Which means you now have two slightly different ways to compile your library for each target.

For 64bit:

nasm entry.asm -f elf64
gcc -fPIC -o mini.so -shared -Wl,-e,_entry mini.c entry.o -m64

And for 32bit:

nasm entry32.asm -f elf32
gcc -fPIC -o mini.so -shared -Wl,-e,_entry mini.c entry32.o -m32

So to sum it up you now have two start files entry.asm and entry32.asm, a set of defines in your mini.c that picks the right interpreter automatically, and two slightly different ways of compiling your library depending on the target.

So if we really want to go all the way, all that's left is to create a Makefile that detects the right target and builds your library accordingly.
Let's do just that:

ARCH := $(shell getconf LONG_BIT)

all: build_$(ARCH)

build_32:
        nasm entry32.asm -f elf32
        gcc -fPIC -o mini.so -shared -Wl,-e,_entry mini.c entry32.o -m32

build_64:
        nasm entry.asm -f elf64
        gcc -fPIC -o mini.so -shared -Wl,-e,_entry mini.c entry.o -m64

And we're done here. Just run make to build your library and let the magic happen.

Add

int argc;
char **argv;

asm("mov 8(%%rbp), %0" : "=&r" (argc));
asm("mov %%rbp, %0\n"
    "add $16, %0"      : "=&r" (argv));

to the top of your entry function.
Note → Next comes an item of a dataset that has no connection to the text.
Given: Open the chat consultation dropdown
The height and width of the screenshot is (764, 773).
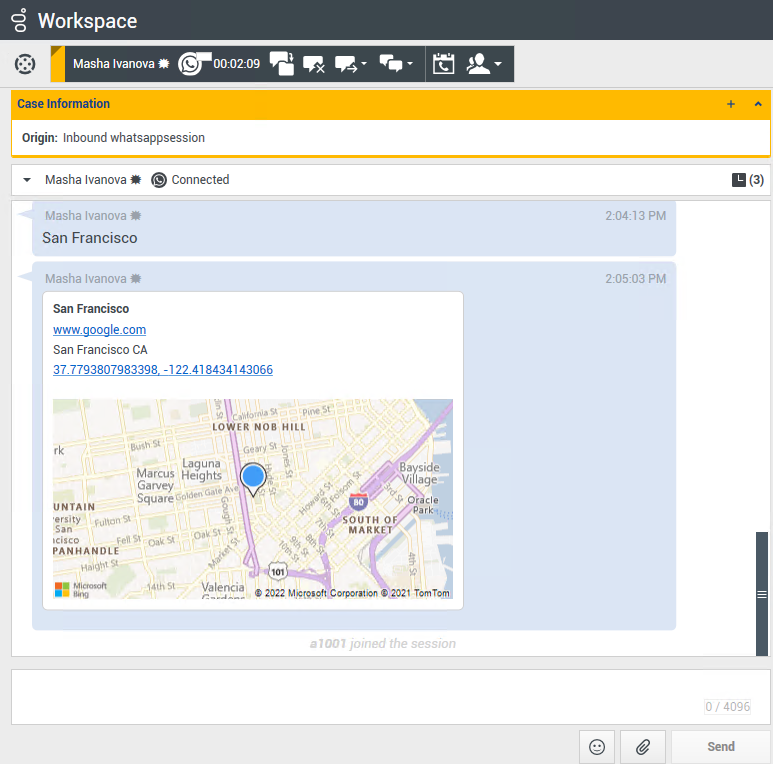Looking at the screenshot, I should tap(397, 64).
On x86_64 platforms, this will give you access to the arguments.

The LNW article that John Bollinger linked to in the comments explains why this code works. It might interest you why this is not required when you write a normal C program, or rather, why it does not suffice do just give your entry function the two usual int argc, char **argv arguments: The entry point for a C program normally is not the main function, but instead an assembler function by glibc that does some preparations for you - among others fetch the arguments from the stack - and that eventually (via some intermediate functions) calls your main function. Note that this also means that you might experience other problems, since you skip this initialization! For some history, the cdecl wikipedia page, especially on the difference between x86 and x86_64, might be of further interest.